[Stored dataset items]
•••
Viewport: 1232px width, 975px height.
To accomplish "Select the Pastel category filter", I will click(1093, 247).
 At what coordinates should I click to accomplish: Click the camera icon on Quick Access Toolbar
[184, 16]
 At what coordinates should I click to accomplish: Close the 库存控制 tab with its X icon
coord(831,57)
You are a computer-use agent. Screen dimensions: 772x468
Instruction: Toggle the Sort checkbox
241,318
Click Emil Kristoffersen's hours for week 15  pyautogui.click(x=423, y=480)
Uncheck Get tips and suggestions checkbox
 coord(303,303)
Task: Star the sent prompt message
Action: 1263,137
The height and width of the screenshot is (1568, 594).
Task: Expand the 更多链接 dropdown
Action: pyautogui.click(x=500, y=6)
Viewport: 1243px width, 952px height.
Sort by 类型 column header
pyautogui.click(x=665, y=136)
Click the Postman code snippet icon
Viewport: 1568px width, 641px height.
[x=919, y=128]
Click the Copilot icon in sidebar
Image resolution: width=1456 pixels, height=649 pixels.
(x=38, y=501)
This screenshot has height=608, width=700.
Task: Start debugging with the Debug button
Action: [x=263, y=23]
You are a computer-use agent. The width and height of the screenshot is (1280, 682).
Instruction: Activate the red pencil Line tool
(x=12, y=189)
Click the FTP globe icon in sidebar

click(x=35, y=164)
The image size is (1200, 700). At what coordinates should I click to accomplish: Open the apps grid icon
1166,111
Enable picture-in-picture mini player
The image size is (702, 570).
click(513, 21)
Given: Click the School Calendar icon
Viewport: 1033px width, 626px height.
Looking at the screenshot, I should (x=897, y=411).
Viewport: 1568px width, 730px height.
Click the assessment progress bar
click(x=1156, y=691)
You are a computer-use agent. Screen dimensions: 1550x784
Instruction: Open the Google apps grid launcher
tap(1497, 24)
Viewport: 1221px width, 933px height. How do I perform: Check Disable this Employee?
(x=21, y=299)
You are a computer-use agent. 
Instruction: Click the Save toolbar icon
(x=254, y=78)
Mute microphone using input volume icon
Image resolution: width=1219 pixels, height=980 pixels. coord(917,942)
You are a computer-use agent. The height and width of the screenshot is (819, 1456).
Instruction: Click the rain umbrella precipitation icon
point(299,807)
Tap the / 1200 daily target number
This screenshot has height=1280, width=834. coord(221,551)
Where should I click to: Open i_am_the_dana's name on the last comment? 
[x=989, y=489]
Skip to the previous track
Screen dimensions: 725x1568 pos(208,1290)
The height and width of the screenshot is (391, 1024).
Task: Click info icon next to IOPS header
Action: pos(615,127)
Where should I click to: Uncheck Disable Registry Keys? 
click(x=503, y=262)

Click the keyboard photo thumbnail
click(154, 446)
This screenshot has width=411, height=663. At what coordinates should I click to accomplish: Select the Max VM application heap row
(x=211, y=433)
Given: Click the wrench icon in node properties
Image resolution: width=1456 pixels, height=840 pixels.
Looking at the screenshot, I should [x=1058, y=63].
•••
- Required task -
Rewrite the listing with every "computer-use agent" changed to "GUI agent", leaving everything else as it is.

- Task response -
Viewport: 1232px width, 975px height.
To accomplish "Select the Pastel category filter", I will click(1093, 247).
 At what coordinates should I click to accomplish: Click the camera icon on Quick Access Toolbar
[184, 16]
 At what coordinates should I click to accomplish: Close the 库存控制 tab with its X icon
coord(831,57)
You are a GUI agent. Screen dimensions: 772x468
Instruction: Toggle the Sort checkbox
241,318
Click Emil Kristoffersen's hours for week 15  pyautogui.click(x=423, y=480)
Uncheck Get tips and suggestions checkbox
 coord(303,303)
Task: Star the sent prompt message
Action: 1263,137
The height and width of the screenshot is (1568, 594).
Task: Expand the 更多链接 dropdown
Action: pyautogui.click(x=500, y=6)
Viewport: 1243px width, 952px height.
Sort by 类型 column header
pyautogui.click(x=665, y=136)
Click the Postman code snippet icon
Viewport: 1568px width, 641px height.
[x=919, y=128]
Click the Copilot icon in sidebar
Image resolution: width=1456 pixels, height=649 pixels.
(x=38, y=501)
This screenshot has height=608, width=700.
Task: Start debugging with the Debug button
Action: [x=263, y=23]
You are a GUI agent. The width and height of the screenshot is (1280, 682).
Instruction: Activate the red pencil Line tool
(x=12, y=189)
Click the FTP globe icon in sidebar

click(x=35, y=164)
The image size is (1200, 700). At what coordinates should I click to accomplish: Open the apps grid icon
1166,111
Enable picture-in-picture mini player
The image size is (702, 570).
click(513, 21)
Given: Click the School Calendar icon
Viewport: 1033px width, 626px height.
Looking at the screenshot, I should (x=897, y=411).
Viewport: 1568px width, 730px height.
Click the assessment progress bar
click(x=1156, y=691)
You are a GUI agent. Screen dimensions: 1550x784
Instruction: Open the Google apps grid launcher
tap(1497, 24)
Viewport: 1221px width, 933px height. How do I perform: Check Disable this Employee?
(x=21, y=299)
You are a GUI agent. 
Instruction: Click the Save toolbar icon
(x=254, y=78)
Mute microphone using input volume icon
Image resolution: width=1219 pixels, height=980 pixels. coord(917,942)
You are a GUI agent. The height and width of the screenshot is (819, 1456).
Instruction: Click the rain umbrella precipitation icon
point(299,807)
Tap the / 1200 daily target number
This screenshot has height=1280, width=834. coord(221,551)
Where should I click to: Open i_am_the_dana's name on the last comment? 
[x=989, y=489]
Skip to the previous track
Screen dimensions: 725x1568 pos(208,1290)
The height and width of the screenshot is (391, 1024).
Task: Click info icon next to IOPS header
Action: pos(615,127)
Where should I click to: Uncheck Disable Registry Keys? 
click(x=503, y=262)

Click the keyboard photo thumbnail
click(154, 446)
This screenshot has width=411, height=663. At what coordinates should I click to accomplish: Select the Max VM application heap row
(x=211, y=433)
Given: Click the wrench icon in node properties
Image resolution: width=1456 pixels, height=840 pixels.
Looking at the screenshot, I should [x=1058, y=63].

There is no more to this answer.